Décrocher la lune d'un hétéro
Plus tard dans sa vie, Marco Berger, 47 ans aujourd'hui, a connu l'expérience inverse en devenant un "aimant à hétéros". "Si tu te comportes comme un mec hétéro mais que tu es ouvertement gay, ça les déboussole, et ils peuvent développer un faible pour toi, raconte-t-il. Malheureusement, j'ai l'impression qu'ils me voient alors comme un jouet juste bon à assouvir leur curiosité. Mais je m'en fiche. Désormais, j'annonce la couleur : « Bon, tu joues à quoi ? On baise ou pas ? »" Contrairement à ses personnages, l'Argentin n'est pas du genre à tergiverser.
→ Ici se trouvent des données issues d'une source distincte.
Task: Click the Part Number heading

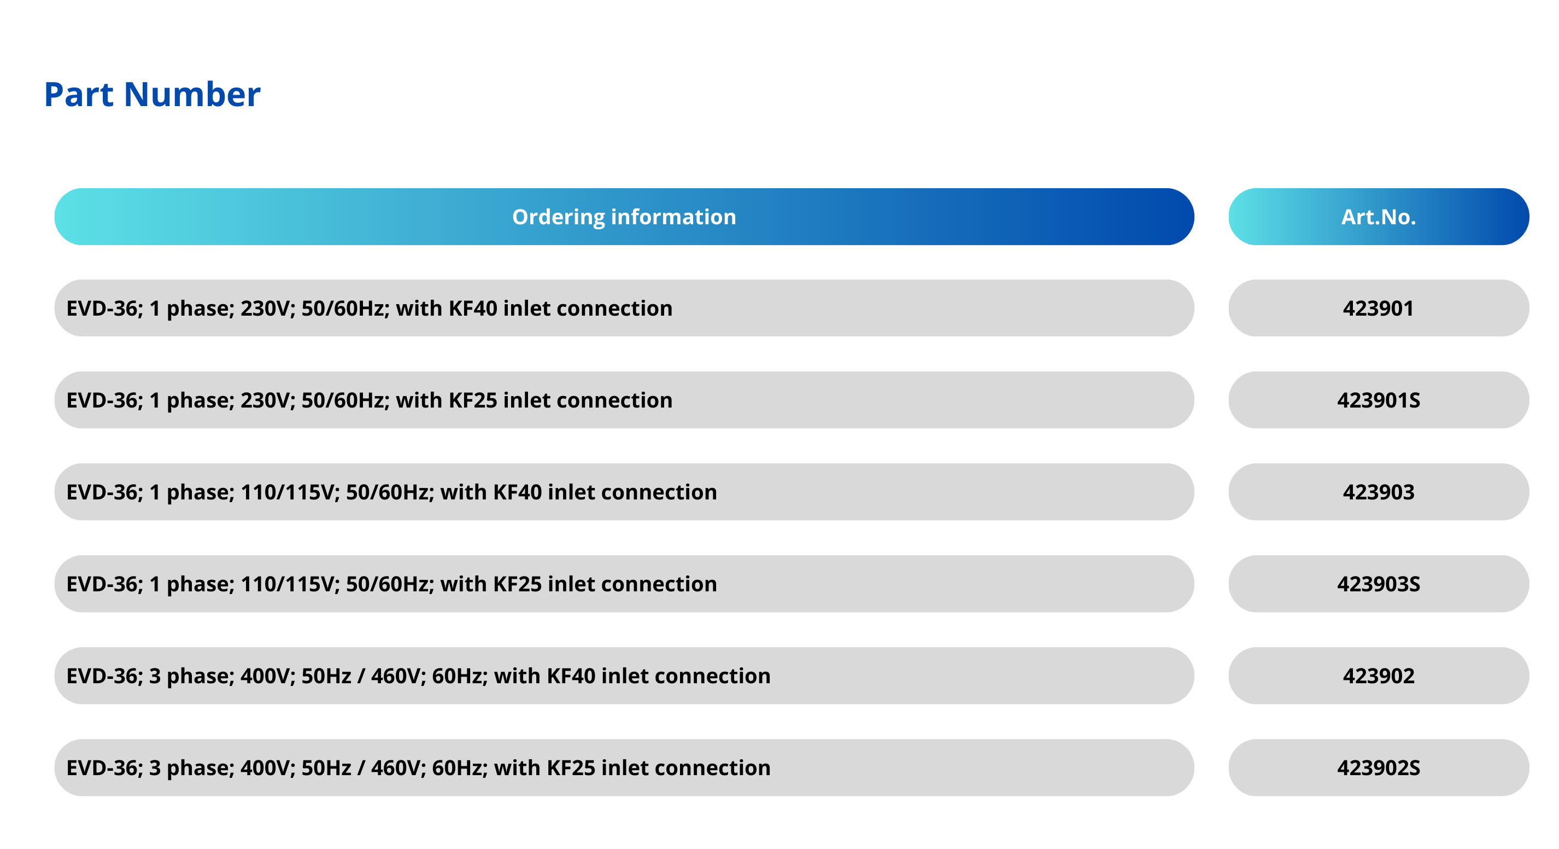Action: tap(152, 94)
Dans Les Amants astronautes, comme dans toute sa filmographie, ses protagonistes sont des représentants de la masculinité en vogue en ce début du XXIe siècle : pas machos mais jamais maniérés, sensibles mais pas efféminés, le bon pote idéal des bromances. "Je ne fais pas exprès, je filme juste ce que je connais ! précise Marco Berger. On m'a déjà demandé une fois pourquoi je ne faisais pas un film sur un personnage trans. C'est simple : ce n'est pas mon vécu. Pour représenter cette réalité, il faut plutôt mettre en avant des cinéastes trans. Ce n'est pas mon job de représenter toutes les nuances du monde LGBTQI+. Un tas de réalisateurs queers géniaux racontent leurs points de vue, et je fais ma part."
Un amour de bon pote
Lui se concentre sur les beaux gosses. "J'assume, je sais très bien que mes acteurs sont magnifiques", lâche Marco Berger en riant de bon cœur. Mais cela ne suffit pas pour autant à attirer les gros producteurs. "À chacun de mes films je suis ric-rac niveau budget, souligne-t-il. Je me dis parfois que ce serait plus simple si je tournais des histoires queers misérabilistes destinées à un public hétéro."
Chez lui en effet, pas de coming out difficile, pas d'agressions homophobes, pas de lente acceptation de soi et de thérapie sur vingt ans. Pour Les Amants astronautes, Marco Berger est plutôt allé chercher du côté des films avec Meg Ryan. "J'ai remarqué que dans le cinéma queer, il n'y avait pas vraiment de comédies romantiques classiques, avec la scène du baiser, la confusion des personnages, les mensonges, la troisième personne…" Finalement, est-ce l'hétéro que l'on fantasme, ou juste une amourette simple sur une plage ensoleillée ?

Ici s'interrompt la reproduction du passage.